Our heritage team recently completed works to the Chapel, including: the restoration of the original Victorian interiors, notably the newly painted ceiling and hand painted windows; improvements to visitor access and facilities; and new interpretation and exhibition space throughout the Chapel and into the grounds, engaging visitors with the site’s heritage and scale of the original hospital.
`Seated Tommy Silhouettes’ depicting the shadows of those soldiers who never returned from the war are on display in the Grade II listed Chapel. An appropriate setting for this moving tribute, this building is all that remains of the Royal Victoria Hospital. A site of historical, local, national and international significance, the hospital became the centre for army medical research and training, treating more than 100,000 casualties from conflicts for over a century.
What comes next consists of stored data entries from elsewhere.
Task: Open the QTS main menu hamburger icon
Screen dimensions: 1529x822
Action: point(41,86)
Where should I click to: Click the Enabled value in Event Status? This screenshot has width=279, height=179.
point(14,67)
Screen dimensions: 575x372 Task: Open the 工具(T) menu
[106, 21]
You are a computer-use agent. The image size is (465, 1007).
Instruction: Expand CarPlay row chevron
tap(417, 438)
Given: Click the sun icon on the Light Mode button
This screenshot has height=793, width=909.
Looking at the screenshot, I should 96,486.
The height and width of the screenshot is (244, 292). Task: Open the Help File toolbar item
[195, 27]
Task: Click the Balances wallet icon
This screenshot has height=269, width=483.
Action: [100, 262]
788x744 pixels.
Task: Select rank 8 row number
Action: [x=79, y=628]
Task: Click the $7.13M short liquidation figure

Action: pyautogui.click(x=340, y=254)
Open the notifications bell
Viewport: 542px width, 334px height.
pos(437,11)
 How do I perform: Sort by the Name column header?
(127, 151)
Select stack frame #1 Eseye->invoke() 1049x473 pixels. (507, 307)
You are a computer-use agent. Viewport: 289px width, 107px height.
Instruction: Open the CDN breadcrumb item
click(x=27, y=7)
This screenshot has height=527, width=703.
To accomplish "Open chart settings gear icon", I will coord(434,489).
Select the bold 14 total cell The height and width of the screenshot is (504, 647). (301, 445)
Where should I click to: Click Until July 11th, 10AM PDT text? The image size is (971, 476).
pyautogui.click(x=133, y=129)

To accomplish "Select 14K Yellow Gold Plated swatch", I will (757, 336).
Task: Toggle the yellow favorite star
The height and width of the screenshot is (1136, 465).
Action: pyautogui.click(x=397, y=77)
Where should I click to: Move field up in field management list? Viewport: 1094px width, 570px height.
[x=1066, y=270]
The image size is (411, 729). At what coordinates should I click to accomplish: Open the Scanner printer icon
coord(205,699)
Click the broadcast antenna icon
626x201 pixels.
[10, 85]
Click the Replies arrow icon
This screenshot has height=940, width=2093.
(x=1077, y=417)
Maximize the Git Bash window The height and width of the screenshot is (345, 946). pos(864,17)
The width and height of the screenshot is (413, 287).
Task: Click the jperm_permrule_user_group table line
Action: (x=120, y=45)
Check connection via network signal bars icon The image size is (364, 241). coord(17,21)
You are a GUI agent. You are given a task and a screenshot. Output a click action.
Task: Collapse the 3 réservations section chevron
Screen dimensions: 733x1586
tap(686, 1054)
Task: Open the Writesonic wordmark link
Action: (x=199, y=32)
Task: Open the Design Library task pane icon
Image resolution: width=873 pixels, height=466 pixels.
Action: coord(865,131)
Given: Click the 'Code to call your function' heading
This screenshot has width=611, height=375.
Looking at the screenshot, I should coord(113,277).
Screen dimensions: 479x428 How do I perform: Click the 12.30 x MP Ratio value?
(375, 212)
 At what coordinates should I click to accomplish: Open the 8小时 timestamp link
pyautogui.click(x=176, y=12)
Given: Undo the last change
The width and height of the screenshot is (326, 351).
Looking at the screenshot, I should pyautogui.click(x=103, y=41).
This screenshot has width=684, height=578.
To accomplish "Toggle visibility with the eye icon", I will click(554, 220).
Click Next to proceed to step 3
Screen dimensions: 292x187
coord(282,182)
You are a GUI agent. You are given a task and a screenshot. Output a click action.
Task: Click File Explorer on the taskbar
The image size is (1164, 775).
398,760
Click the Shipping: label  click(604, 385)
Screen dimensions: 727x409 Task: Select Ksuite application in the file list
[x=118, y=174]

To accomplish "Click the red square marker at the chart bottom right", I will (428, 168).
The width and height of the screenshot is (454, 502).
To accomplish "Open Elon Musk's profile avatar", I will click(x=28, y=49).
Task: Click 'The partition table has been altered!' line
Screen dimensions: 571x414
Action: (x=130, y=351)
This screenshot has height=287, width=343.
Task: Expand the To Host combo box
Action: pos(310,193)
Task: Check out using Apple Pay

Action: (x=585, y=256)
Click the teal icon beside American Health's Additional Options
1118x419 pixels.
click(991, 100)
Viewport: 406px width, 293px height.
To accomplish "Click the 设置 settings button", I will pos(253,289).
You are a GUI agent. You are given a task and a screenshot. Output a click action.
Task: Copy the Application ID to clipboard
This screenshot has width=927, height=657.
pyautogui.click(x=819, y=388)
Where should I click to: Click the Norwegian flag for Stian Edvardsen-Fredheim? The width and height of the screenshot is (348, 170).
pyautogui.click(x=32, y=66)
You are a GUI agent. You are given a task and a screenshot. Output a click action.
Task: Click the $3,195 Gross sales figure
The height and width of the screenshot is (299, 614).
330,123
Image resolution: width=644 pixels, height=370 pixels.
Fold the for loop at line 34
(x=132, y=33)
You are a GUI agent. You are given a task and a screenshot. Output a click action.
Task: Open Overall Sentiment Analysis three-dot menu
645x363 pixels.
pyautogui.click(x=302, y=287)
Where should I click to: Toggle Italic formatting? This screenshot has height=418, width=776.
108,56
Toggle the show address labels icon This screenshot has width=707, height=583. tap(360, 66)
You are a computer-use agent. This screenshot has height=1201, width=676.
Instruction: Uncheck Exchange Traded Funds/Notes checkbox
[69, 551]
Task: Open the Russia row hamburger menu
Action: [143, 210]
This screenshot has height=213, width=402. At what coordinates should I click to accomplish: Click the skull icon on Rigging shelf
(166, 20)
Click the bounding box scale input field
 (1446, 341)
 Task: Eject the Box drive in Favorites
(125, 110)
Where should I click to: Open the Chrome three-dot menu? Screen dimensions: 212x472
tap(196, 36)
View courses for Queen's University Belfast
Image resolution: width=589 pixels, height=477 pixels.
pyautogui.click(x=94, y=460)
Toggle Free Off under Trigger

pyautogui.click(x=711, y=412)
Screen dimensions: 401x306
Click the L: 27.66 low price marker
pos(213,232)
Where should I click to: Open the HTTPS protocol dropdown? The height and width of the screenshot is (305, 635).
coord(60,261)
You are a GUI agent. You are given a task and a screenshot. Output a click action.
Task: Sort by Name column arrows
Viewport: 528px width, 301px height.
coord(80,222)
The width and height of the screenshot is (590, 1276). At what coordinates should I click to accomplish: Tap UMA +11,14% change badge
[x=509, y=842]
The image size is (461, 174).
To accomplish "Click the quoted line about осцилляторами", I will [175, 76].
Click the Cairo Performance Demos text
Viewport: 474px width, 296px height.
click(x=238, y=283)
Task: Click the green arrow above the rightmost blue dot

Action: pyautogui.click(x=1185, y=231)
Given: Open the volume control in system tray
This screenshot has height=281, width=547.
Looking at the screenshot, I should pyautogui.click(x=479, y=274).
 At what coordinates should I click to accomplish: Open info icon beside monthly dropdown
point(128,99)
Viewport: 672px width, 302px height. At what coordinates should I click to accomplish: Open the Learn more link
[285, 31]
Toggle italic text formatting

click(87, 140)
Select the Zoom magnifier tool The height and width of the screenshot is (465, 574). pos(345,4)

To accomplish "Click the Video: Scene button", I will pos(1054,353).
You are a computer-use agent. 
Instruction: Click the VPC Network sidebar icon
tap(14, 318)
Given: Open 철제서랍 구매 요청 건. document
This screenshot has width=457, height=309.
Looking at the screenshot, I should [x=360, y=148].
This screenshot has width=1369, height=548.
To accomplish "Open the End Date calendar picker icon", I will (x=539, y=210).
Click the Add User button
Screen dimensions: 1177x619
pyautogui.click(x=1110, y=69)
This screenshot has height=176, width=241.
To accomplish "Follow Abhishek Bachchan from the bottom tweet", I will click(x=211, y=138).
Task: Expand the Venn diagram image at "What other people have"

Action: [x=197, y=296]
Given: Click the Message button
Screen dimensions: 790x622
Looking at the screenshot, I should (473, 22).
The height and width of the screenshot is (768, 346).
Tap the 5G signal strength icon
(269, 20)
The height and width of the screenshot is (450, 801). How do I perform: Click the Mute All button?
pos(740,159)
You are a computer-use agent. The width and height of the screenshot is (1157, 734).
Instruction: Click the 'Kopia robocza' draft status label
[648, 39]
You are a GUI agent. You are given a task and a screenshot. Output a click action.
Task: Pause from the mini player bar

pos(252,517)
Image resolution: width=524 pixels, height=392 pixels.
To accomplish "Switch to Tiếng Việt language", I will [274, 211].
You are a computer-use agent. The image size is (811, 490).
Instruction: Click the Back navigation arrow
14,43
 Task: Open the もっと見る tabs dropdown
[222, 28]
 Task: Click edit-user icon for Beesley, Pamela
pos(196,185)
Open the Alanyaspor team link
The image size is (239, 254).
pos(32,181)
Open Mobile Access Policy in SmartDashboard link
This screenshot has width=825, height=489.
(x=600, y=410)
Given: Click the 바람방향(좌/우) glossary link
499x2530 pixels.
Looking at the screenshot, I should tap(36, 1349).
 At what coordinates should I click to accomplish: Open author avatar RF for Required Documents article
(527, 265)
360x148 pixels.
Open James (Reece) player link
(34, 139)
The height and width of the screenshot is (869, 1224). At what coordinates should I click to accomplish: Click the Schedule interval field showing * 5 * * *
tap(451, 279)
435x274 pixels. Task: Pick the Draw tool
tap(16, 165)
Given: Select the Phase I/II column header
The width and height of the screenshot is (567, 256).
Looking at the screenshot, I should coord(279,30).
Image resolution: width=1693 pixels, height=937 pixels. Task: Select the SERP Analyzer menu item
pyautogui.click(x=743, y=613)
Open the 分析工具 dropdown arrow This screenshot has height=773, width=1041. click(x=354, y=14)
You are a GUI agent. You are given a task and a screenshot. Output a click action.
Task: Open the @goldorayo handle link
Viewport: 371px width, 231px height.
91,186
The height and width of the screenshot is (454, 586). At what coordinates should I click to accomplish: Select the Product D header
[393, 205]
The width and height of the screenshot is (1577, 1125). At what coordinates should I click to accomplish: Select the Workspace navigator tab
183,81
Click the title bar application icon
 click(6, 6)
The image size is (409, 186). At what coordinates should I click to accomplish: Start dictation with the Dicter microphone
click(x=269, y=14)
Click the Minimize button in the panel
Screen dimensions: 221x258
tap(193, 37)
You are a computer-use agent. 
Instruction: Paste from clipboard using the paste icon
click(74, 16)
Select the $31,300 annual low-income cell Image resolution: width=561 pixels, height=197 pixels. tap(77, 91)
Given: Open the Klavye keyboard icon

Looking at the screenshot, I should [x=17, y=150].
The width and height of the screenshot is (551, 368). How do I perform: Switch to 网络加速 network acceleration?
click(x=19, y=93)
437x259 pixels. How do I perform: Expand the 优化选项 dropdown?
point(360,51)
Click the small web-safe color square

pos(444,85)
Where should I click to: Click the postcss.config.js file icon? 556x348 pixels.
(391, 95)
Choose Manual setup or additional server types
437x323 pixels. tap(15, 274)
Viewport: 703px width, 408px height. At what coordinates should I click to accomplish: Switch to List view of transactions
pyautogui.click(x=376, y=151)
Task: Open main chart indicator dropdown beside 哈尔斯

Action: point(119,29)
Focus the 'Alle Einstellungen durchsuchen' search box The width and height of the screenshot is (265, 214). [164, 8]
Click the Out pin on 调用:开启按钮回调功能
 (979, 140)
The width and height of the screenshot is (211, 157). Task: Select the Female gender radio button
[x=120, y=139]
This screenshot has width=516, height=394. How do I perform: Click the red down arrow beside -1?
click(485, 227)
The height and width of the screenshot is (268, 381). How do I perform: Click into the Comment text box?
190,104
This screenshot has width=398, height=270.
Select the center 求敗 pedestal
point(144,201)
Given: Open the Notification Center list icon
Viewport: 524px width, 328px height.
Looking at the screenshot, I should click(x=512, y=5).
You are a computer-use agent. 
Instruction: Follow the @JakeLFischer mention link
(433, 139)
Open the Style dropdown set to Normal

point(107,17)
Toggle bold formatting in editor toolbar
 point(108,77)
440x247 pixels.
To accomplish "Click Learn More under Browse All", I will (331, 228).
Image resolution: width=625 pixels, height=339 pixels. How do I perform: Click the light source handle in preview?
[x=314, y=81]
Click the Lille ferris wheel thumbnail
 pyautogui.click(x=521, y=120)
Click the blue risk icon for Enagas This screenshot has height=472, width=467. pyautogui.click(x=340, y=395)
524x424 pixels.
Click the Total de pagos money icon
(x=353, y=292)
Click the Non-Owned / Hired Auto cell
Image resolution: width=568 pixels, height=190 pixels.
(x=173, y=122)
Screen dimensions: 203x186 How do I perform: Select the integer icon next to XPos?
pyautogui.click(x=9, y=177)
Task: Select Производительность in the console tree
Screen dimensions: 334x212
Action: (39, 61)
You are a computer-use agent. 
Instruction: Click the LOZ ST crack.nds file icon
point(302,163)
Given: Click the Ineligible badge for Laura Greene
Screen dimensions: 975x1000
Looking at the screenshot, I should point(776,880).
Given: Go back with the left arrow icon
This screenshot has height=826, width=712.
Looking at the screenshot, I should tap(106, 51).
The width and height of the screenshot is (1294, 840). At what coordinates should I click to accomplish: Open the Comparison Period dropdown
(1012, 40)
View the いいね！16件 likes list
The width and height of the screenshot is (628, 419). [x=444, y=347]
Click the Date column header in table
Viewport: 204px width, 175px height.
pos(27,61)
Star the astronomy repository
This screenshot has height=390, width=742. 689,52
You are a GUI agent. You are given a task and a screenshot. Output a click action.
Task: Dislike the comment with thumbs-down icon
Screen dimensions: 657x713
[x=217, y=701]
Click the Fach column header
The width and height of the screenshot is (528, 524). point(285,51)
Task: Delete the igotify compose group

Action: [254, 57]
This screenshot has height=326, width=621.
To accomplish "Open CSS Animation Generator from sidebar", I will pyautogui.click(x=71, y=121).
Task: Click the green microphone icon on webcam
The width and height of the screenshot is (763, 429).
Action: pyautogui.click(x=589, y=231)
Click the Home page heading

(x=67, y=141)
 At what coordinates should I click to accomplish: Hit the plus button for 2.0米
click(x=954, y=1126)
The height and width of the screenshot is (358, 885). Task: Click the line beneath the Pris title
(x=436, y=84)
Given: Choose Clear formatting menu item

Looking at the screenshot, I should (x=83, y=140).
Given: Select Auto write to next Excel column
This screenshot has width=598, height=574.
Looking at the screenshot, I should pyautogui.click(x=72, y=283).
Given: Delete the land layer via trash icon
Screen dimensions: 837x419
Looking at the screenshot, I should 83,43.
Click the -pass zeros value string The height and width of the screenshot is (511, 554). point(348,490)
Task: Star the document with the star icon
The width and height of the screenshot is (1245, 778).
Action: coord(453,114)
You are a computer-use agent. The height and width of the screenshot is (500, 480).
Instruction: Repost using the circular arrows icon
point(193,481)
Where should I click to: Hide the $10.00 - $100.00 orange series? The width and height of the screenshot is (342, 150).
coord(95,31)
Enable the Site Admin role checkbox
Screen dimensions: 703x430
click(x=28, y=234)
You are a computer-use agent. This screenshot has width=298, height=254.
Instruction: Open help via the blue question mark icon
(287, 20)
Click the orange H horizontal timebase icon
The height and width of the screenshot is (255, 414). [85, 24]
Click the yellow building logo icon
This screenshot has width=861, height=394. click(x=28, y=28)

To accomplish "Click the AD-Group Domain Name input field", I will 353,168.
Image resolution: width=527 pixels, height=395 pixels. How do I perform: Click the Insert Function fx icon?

The restored chapel is to be officially opened on 12 November by HRH The Countess of Wessex.
We were also appointed by the Army Flying Museum, Middle Wallop, to design and build a memorial to act as a focus for remembrance for local, veteran and serving communities and the general public. The memorial at the Museum commemorates all those who have died in the service of British Army flying from before the First World War to the present day. Constructed from 39 Chryso Graphic concrete panels, creating a circular interior, and inscribed with the names of 5,127 service personnel killed in action, it is a powerful reminder of their stories of courage and sacrifice.
The memorial’s entrance has been designed to align with the angle of the sun at 11 o’clock on 11 November. A touching tribute for current and future generations.